栄養療法で脂肪肝の有無をチェックするのは重要。
なぜかというと、低血糖症があるかどうかの一つの推測材料だから。
脂肪肝があれば、インスリン抵抗性のリスクは高くなります。
インスリン抵抗性を予測するには内臓脂肪よりも、脂肪肝が有用
Fatty Liver Has Stronger Association With Insulin Resistance Than Visceral Fat Accumulation in Nonobese Japanese Men.,J Endocr Soc. 2019 May 20;3(7):1409-1416.
糖尿病でも肥満でもない、健康な日本人男性87人を調査。以下4つのグループに分けてインスリン抵抗性を調査した結果、
- 内臓脂肪なし・脂肪肝なし 54名
- 内臓脂肪あり・脂肪肝なし 18名 ←インスリン抵抗性まあまあ
- 内臓脂肪なし・脂肪肝あり 7名 ←インスリン抵抗性特大!
- 内臓脂肪あり・脂肪肝あり 8名 ←インスリン抵抗性大
なんと!もっともインスリン抵抗性が大きかったのは、(4)脂肪肝のみ のグループだったという結果です。
内臓脂肪が無くて、脂肪肝だけの状態が一番インスリン抵抗性を生じているという事実。
腹回りの内臓脂肪は、脂肪滴をたっぷり含んだ炎症物質を出します。もはや内分泌臓器。
なので内臓脂肪がインスリン抵抗性を生じるのは想像に容易いのですが、実は肝臓の脂肪の方が影響が大きいようです。
脂肪肝の人は、インスリンの効き目が悪いので、ジャブジャブ放出されたインスリンが、急激に血糖を下げている可能性が高い。

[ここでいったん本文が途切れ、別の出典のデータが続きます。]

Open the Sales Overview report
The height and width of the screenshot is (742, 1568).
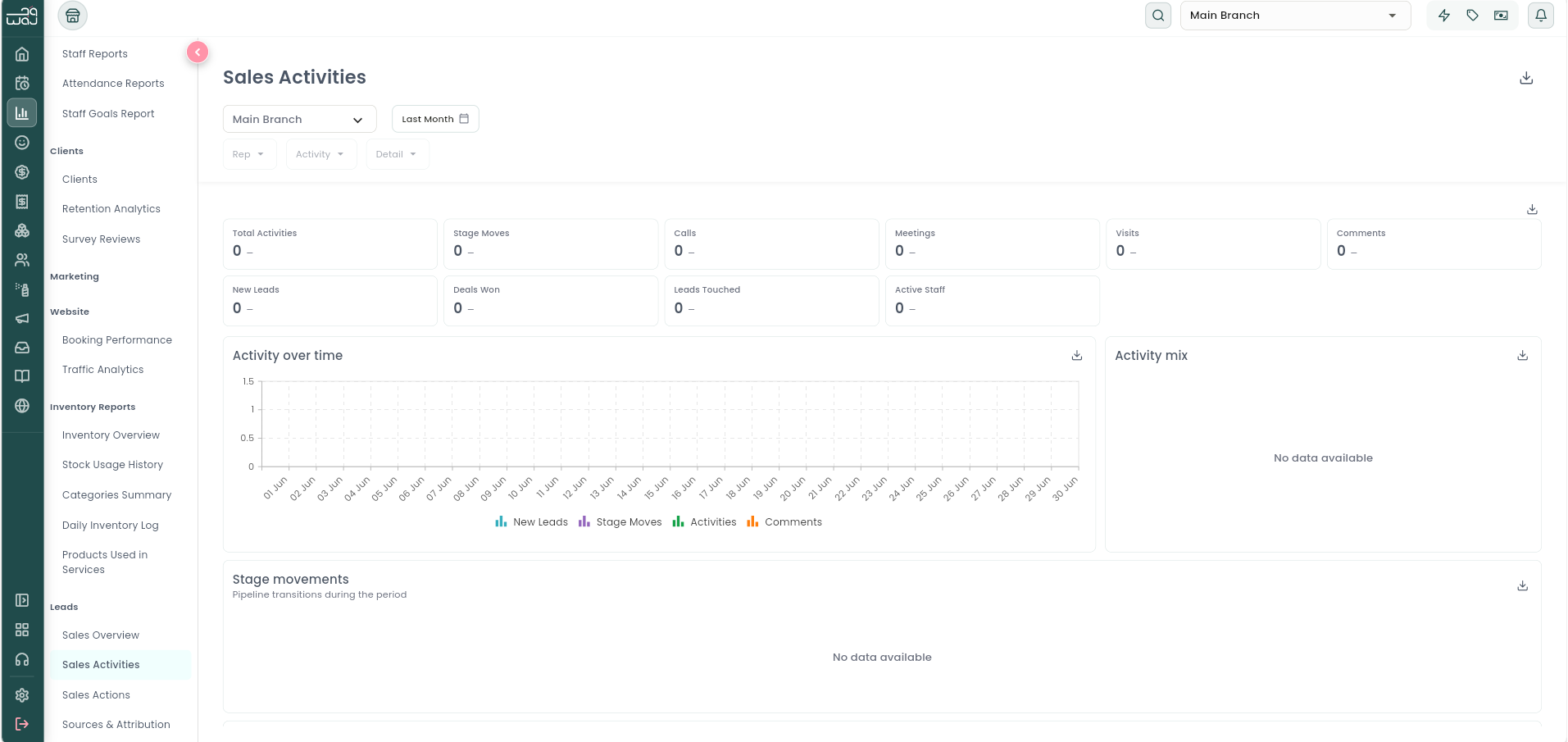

血糖値が急激に上昇、急激に下降。これは低血糖症の典型的なパターンです。
脂肪肝があれば、グリコーゲンが切り出せない
脂肪肝ありだと低血糖を起こしやすい理由のもう一つは、肝グリコーゲンと糖新生。
脂肪肝があれば、グリコーゲンが溜められないし、使えません。
もちろんですが、こちらもお忘れなきよう。
特に低血糖を起こしやすくなるのは睡眠中です。こちらの記事で詳しく書きました↓
脂肪肝とインスリン抵抗性
脂肪肝の有無は低血糖があるかどうかの目安になります。
インスリン抵抗性があれば、太りやすくなるけど、やせ型でも脂肪肝の方はけっこういらっしゃいます。
低血糖症は、まだまだ世間的には認知度が低く、パニック症やうつ病、不眠症など、心療内科に流れるパターンが多いので、当サイトでもシツコク書いてます。
やせ型、検診結果はA判定でも、脂肪肝があるかどうかは簡単に見分けられます。
皮下脂肪タイプのぽっちゃりさんよりも、標準体型、もしくはやせ型で脂肪肝の場合、血糖調節障害は見逃されやすいです。
内臓脂肪のみならず、脂肪肝単独でインスリン抵抗性が生じやすくなっていること、覚えておきましょう。